▶ _EXERCISE DIRECTIONS_
Please repeat the data exactly, leaving nothing out.

BEGIN PROVIDED ENTRIES

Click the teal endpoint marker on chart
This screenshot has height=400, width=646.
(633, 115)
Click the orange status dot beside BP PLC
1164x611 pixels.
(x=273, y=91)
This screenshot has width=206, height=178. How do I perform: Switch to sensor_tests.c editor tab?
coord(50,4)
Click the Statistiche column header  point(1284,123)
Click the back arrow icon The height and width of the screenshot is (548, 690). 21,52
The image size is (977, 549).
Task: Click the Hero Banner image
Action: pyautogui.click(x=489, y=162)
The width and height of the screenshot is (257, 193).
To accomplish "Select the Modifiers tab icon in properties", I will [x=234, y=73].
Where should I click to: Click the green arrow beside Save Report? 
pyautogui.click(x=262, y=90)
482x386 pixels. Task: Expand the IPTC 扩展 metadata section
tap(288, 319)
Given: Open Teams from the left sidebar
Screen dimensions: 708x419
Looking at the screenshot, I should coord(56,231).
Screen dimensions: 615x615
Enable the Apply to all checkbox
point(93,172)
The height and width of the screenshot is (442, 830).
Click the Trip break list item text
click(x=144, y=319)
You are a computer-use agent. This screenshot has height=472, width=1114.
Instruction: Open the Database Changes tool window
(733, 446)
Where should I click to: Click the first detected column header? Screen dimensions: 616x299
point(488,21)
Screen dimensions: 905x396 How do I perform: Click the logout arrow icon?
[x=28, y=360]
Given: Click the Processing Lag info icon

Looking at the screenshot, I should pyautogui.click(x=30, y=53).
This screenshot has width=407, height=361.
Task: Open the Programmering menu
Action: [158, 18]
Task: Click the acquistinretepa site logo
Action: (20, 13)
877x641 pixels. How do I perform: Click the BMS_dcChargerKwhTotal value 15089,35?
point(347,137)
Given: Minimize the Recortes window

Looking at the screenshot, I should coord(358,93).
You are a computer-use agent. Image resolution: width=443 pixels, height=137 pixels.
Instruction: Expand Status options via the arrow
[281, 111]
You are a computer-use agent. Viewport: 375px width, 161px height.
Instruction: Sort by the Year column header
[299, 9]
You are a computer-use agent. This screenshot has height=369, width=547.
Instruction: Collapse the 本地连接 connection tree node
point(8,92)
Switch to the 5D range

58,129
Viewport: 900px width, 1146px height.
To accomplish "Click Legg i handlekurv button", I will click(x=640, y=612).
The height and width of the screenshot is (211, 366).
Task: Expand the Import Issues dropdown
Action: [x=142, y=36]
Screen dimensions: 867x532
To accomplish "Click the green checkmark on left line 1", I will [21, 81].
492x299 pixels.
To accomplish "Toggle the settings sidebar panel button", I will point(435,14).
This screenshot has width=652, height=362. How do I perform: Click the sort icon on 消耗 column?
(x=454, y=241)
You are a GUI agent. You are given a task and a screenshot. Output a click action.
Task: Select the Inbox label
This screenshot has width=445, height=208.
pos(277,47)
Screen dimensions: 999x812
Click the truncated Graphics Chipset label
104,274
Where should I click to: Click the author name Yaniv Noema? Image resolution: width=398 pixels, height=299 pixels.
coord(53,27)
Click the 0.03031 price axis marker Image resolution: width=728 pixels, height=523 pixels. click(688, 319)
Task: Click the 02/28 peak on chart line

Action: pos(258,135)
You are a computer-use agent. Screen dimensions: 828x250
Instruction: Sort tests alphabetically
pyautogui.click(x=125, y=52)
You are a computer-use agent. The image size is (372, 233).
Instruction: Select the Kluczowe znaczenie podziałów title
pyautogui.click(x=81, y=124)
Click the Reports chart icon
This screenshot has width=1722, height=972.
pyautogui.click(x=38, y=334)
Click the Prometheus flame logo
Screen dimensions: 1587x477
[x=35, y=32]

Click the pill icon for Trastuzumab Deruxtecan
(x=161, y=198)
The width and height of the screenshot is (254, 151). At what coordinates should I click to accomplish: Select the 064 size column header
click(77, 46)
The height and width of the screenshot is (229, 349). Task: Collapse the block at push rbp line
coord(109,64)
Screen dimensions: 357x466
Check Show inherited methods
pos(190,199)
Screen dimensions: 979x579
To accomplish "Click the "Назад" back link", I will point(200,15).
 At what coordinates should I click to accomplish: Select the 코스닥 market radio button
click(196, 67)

END PROVIDED ENTRIES

▶ _OUTPUT OF THE EXERCISE_
Click the teal endpoint marker on chart
This screenshot has height=400, width=646.
(633, 115)
Click the orange status dot beside BP PLC
1164x611 pixels.
(x=273, y=91)
This screenshot has width=206, height=178. How do I perform: Switch to sensor_tests.c editor tab?
coord(50,4)
Click the Statistiche column header  point(1284,123)
Click the back arrow icon The height and width of the screenshot is (548, 690). 21,52
The image size is (977, 549).
Task: Click the Hero Banner image
Action: pyautogui.click(x=489, y=162)
The width and height of the screenshot is (257, 193).
To accomplish "Select the Modifiers tab icon in properties", I will [x=234, y=73].
Where should I click to: Click the green arrow beside Save Report? 
pyautogui.click(x=262, y=90)
482x386 pixels. Task: Expand the IPTC 扩展 metadata section
tap(288, 319)
Given: Open Teams from the left sidebar
Screen dimensions: 708x419
Looking at the screenshot, I should coord(56,231).
Screen dimensions: 615x615
Enable the Apply to all checkbox
point(93,172)
The height and width of the screenshot is (442, 830).
Click the Trip break list item text
click(x=144, y=319)
You are a computer-use agent. This screenshot has height=472, width=1114.
Instruction: Open the Database Changes tool window
(733, 446)
Where should I click to: Click the first detected column header? Screen dimensions: 616x299
point(488,21)
Screen dimensions: 905x396 How do I perform: Click the logout arrow icon?
[x=28, y=360]
Given: Click the Processing Lag info icon

Looking at the screenshot, I should pyautogui.click(x=30, y=53).
This screenshot has width=407, height=361.
Task: Open the Programmering menu
Action: [158, 18]
Task: Click the acquistinretepa site logo
Action: (20, 13)
877x641 pixels. How do I perform: Click the BMS_dcChargerKwhTotal value 15089,35?
point(347,137)
Given: Minimize the Recortes window

Looking at the screenshot, I should coord(358,93).
You are a computer-use agent. Image resolution: width=443 pixels, height=137 pixels.
Instruction: Expand Status options via the arrow
[281, 111]
You are a computer-use agent. Viewport: 375px width, 161px height.
Instruction: Sort by the Year column header
[299, 9]
You are a computer-use agent. This screenshot has height=369, width=547.
Instruction: Collapse the 本地连接 connection tree node
point(8,92)
Switch to the 5D range

58,129
Viewport: 900px width, 1146px height.
To accomplish "Click Legg i handlekurv button", I will click(x=640, y=612).
The height and width of the screenshot is (211, 366).
Task: Expand the Import Issues dropdown
Action: [x=142, y=36]
Screen dimensions: 867x532
To accomplish "Click the green checkmark on left line 1", I will [21, 81].
492x299 pixels.
To accomplish "Toggle the settings sidebar panel button", I will point(435,14).
This screenshot has width=652, height=362. How do I perform: Click the sort icon on 消耗 column?
(x=454, y=241)
You are a GUI agent. You are given a task and a screenshot. Output a click action.
Task: Select the Inbox label
This screenshot has width=445, height=208.
pos(277,47)
Screen dimensions: 999x812
Click the truncated Graphics Chipset label
104,274
Where should I click to: Click the author name Yaniv Noema? Image resolution: width=398 pixels, height=299 pixels.
coord(53,27)
Click the 0.03031 price axis marker Image resolution: width=728 pixels, height=523 pixels. click(688, 319)
Task: Click the 02/28 peak on chart line

Action: pos(258,135)
You are a computer-use agent. Screen dimensions: 828x250
Instruction: Sort tests alphabetically
pyautogui.click(x=125, y=52)
You are a computer-use agent. The image size is (372, 233).
Instruction: Select the Kluczowe znaczenie podziałów title
pyautogui.click(x=81, y=124)
Click the Reports chart icon
This screenshot has width=1722, height=972.
pyautogui.click(x=38, y=334)
Click the Prometheus flame logo
Screen dimensions: 1587x477
[x=35, y=32]

Click the pill icon for Trastuzumab Deruxtecan
(x=161, y=198)
The width and height of the screenshot is (254, 151). At what coordinates should I click to accomplish: Select the 064 size column header
click(77, 46)
The height and width of the screenshot is (229, 349). Task: Collapse the block at push rbp line
coord(109,64)
Screen dimensions: 357x466
Check Show inherited methods
pos(190,199)
Screen dimensions: 979x579
To accomplish "Click the "Назад" back link", I will point(200,15).
 At what coordinates should I click to accomplish: Select the 코스닥 market radio button
click(196, 67)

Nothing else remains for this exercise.